____ Exercise inputs

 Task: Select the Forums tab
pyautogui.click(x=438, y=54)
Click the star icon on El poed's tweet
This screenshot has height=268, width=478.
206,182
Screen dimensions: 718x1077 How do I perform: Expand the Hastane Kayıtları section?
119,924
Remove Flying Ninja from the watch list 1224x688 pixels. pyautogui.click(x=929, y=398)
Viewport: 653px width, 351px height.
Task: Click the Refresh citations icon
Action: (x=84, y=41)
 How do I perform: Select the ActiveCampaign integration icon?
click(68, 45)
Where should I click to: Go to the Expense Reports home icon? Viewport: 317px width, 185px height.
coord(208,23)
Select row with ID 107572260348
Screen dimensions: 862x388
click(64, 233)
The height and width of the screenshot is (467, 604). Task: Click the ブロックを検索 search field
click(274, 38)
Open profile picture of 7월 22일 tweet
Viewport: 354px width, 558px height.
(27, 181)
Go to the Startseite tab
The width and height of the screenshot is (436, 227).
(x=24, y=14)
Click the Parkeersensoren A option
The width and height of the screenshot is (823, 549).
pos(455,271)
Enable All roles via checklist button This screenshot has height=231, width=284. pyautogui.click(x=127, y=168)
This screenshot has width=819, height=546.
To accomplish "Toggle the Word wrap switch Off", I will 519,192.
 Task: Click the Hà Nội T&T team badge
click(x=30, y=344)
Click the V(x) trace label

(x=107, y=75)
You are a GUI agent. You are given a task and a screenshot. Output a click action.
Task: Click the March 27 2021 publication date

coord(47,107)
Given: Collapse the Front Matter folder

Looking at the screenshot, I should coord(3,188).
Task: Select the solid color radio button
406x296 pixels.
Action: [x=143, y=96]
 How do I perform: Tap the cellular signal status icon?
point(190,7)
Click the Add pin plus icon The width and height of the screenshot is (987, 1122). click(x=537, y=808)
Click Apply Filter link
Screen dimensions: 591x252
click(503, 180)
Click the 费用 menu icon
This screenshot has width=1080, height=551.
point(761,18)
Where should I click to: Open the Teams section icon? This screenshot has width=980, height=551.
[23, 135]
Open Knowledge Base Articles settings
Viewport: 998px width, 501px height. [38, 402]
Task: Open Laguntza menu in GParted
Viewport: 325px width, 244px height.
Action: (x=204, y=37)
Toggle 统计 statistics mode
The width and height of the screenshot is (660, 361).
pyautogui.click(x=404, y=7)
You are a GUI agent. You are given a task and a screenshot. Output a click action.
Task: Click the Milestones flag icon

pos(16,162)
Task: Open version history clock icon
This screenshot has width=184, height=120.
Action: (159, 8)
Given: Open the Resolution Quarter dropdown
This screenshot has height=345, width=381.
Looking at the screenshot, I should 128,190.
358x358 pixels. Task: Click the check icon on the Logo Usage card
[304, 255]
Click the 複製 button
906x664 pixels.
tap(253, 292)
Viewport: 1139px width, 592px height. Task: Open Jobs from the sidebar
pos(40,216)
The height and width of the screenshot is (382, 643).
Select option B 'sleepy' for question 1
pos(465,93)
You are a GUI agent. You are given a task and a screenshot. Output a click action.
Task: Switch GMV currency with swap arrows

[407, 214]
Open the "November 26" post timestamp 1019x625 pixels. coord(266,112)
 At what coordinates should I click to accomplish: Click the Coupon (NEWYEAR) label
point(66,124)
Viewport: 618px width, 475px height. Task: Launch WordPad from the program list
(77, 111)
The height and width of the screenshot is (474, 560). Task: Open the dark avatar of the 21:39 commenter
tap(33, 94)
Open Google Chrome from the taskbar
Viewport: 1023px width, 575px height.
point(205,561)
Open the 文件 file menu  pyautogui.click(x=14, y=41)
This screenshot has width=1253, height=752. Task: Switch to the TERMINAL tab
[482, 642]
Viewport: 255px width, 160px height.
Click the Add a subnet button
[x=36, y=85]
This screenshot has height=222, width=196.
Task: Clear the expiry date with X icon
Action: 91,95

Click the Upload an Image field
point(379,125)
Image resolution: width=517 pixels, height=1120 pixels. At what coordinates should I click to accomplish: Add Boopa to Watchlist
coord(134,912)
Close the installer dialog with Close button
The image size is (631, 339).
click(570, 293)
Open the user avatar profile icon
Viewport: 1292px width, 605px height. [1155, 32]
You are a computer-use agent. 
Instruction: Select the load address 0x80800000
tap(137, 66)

________

• **Instructions to follow**: All that is wanted is a faithful reproduction of the line above with "Viewport: 1139px width, 592px", the line with "1019x625 pixels. coord(266,112)", and every line in between.

• **Response**:
Viewport: 1139px width, 592px height. Task: Open Jobs from the sidebar
pos(40,216)
The height and width of the screenshot is (382, 643).
Select option B 'sleepy' for question 1
pos(465,93)
You are a GUI agent. You are given a task and a screenshot. Output a click action.
Task: Switch GMV currency with swap arrows

[407, 214]
Open the "November 26" post timestamp 1019x625 pixels. coord(266,112)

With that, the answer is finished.